**Stated goal**
Please count the lines below that contain "height", matching case exactly, and give only the number.

**Supplied material**
────
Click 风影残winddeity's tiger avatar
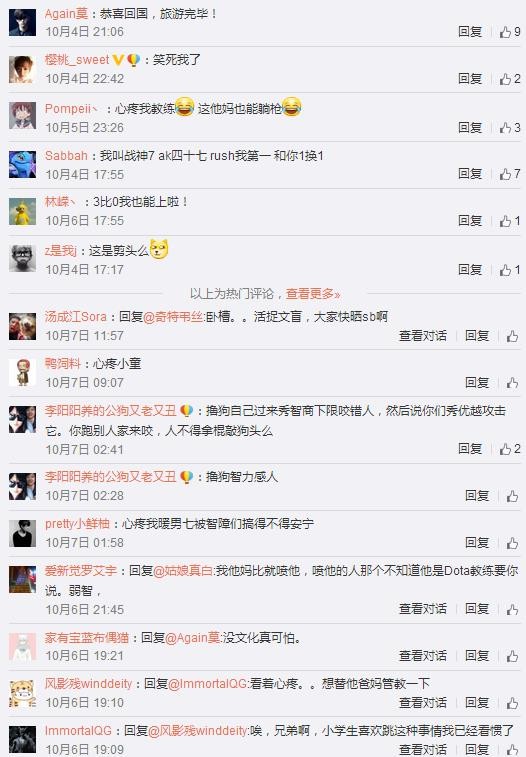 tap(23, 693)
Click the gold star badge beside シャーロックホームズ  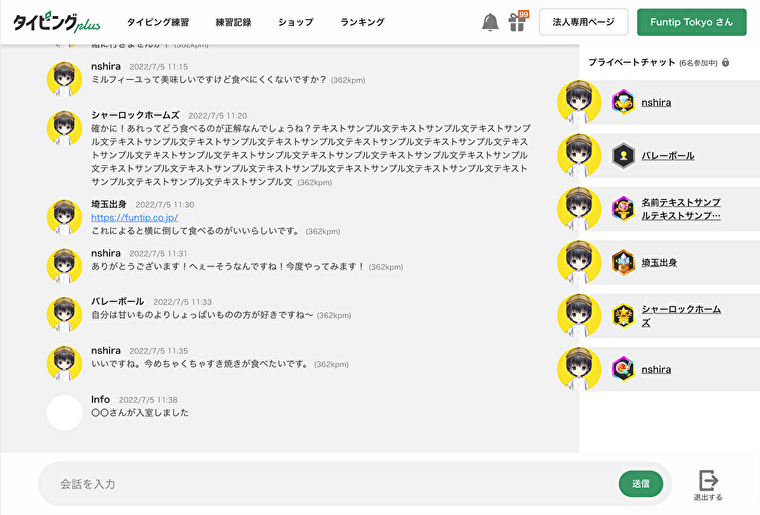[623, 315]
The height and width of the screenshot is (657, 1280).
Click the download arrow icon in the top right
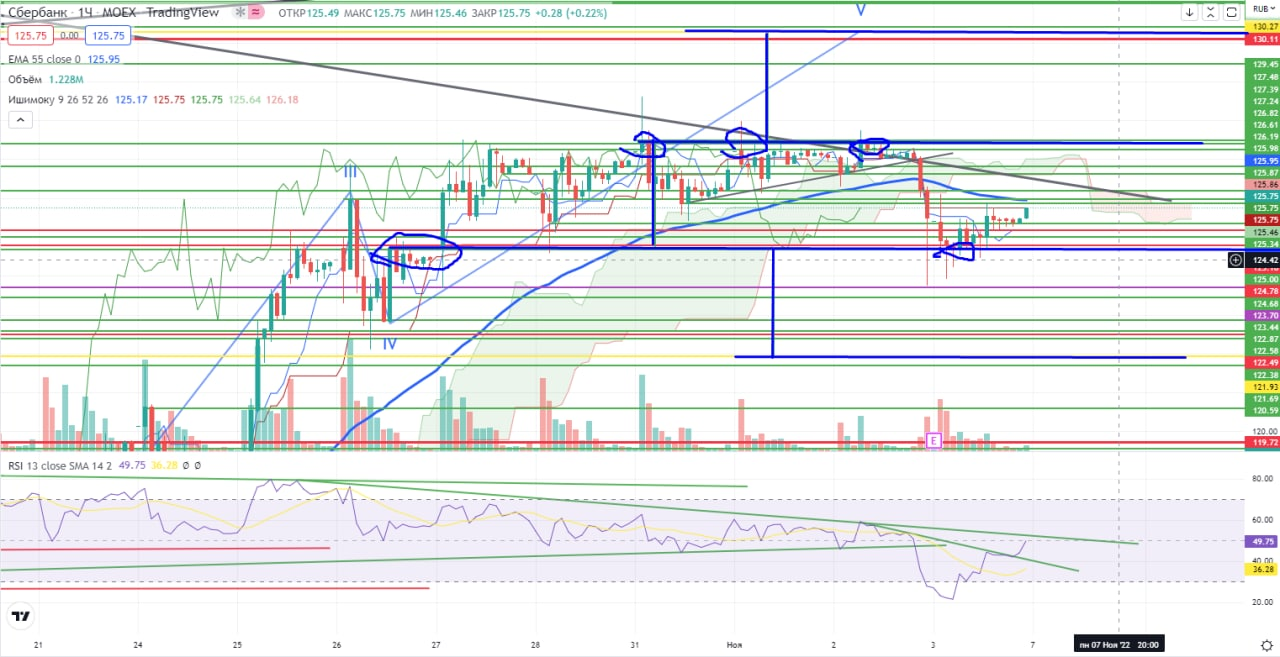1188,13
────
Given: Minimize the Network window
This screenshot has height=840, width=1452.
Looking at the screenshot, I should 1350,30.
────
**Task output**
2